The market wasn’t sure what to make of the interest rate cut. Stocks spent the better part of the day just a bit in the red, but when thrown for a look by the Federal Reserve’s decision to lower rates to the tune of a quarter of a point, they slumped in a measurable way. By the time the closing bell rang though, the S&P 500 was back to just a hair better than a breakeven.
The broad market might have fared much better were it not for FedEx (NYSE:FDX). Shares of the delivery giant fell nearly 13% after falling short of last quarter’s earnings estimates and then dialing back its 2020 outlook. Chesapeake Energy (NYSE:CHK) was a major drag too though, sliding more than 10% lower as investors unwound their buying spurred earlier this week by news that an attack on oil fields in the Middle East posed a threat to global supply.

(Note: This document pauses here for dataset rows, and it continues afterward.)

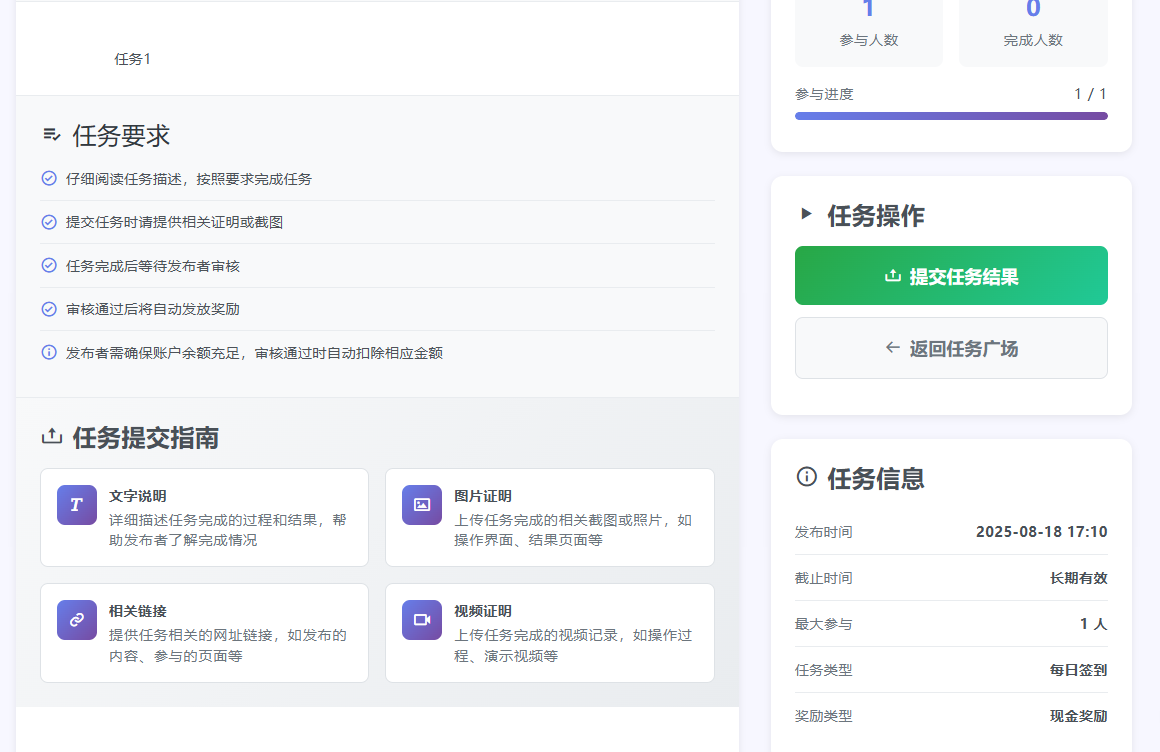Click the upload icon inside 提交任务结果 button

coord(893,275)
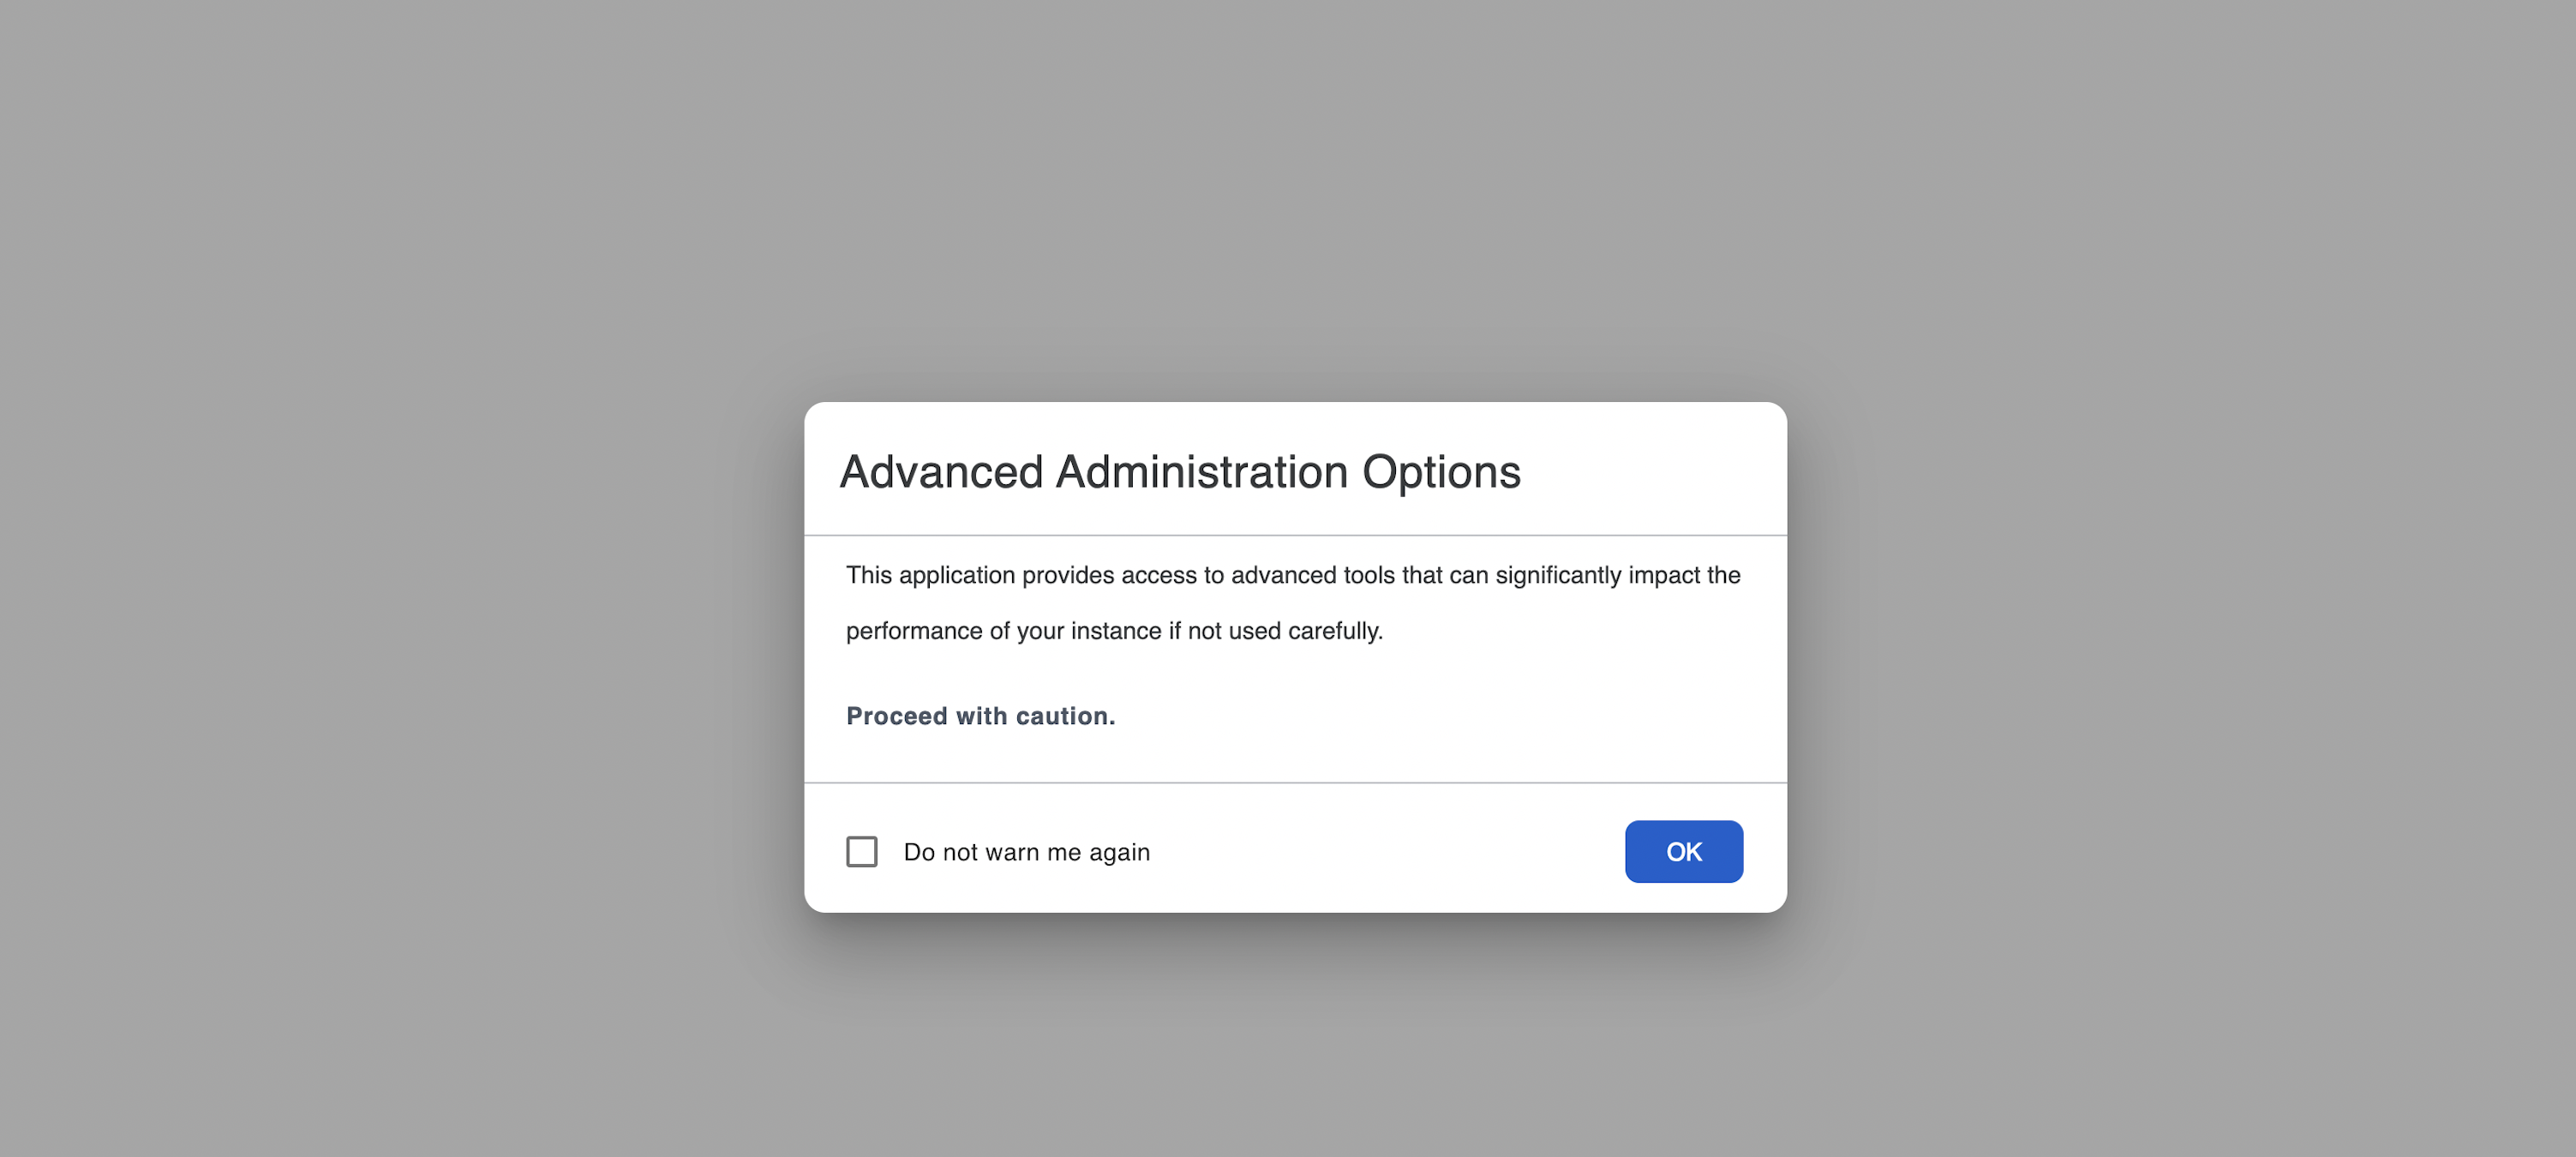Click the bold "Proceed with caution." text
2576x1157 pixels.
pos(980,716)
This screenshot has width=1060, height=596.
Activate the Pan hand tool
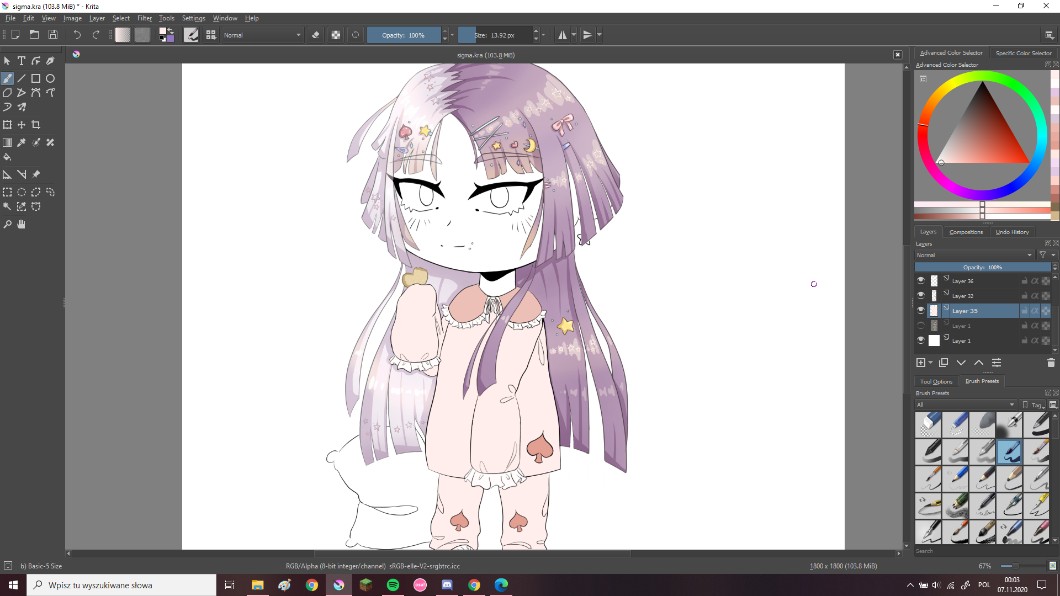pos(21,224)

Among the winners that helped keep the S&P 500 out of the red was General Electric (NYSE:GE), albeit just barely. Shares of the beleaguered industrial giant mustered a little more than a breakeven on the heels of improving confidence in the company’s recovery prospects.
Western Union (WU)
Were it just the loss shares of The Western Union Company logged on Wednesday, the matter might be dismissible. In fact, it wouldn’t even be interesting to take note of.
Between the shape of yesterday’s intraday action though, and the context in which it happened, it’s difficult to ignore. While the bigger-picture uptrend is still completely intact, it’s nearing a breaking point, and is more vulnerable now than it has been at any point in the past several months.
H & R Block (HRB)
Back in late June, H & R Block shares were knocking on the door of a huge technical ceiling. The stock had just pushed up and off of a horizontal floor, and though not yet above a key high, the momentum at the time suggested such a move was likely.
It never happened. In fact, HRB stock fell all the way back to near that familiar floor, where it’s still applying pressure. The risk of a breakdown still looms large, and another slightly different support level has since come into play.
Finally, a little more than two months ago, SYSCO was pegged as a good rally candidate. Although at the time it was stalling at the resistance dished out by the 50-day moving average line plotted in purple on both stock charts, the bigger-picture framework boded well.
That prospect has since panned out. Although it took a pretty good pullback and then quite a running start to get SYY shares over their hump, now that they are, there’s a ton of room to run.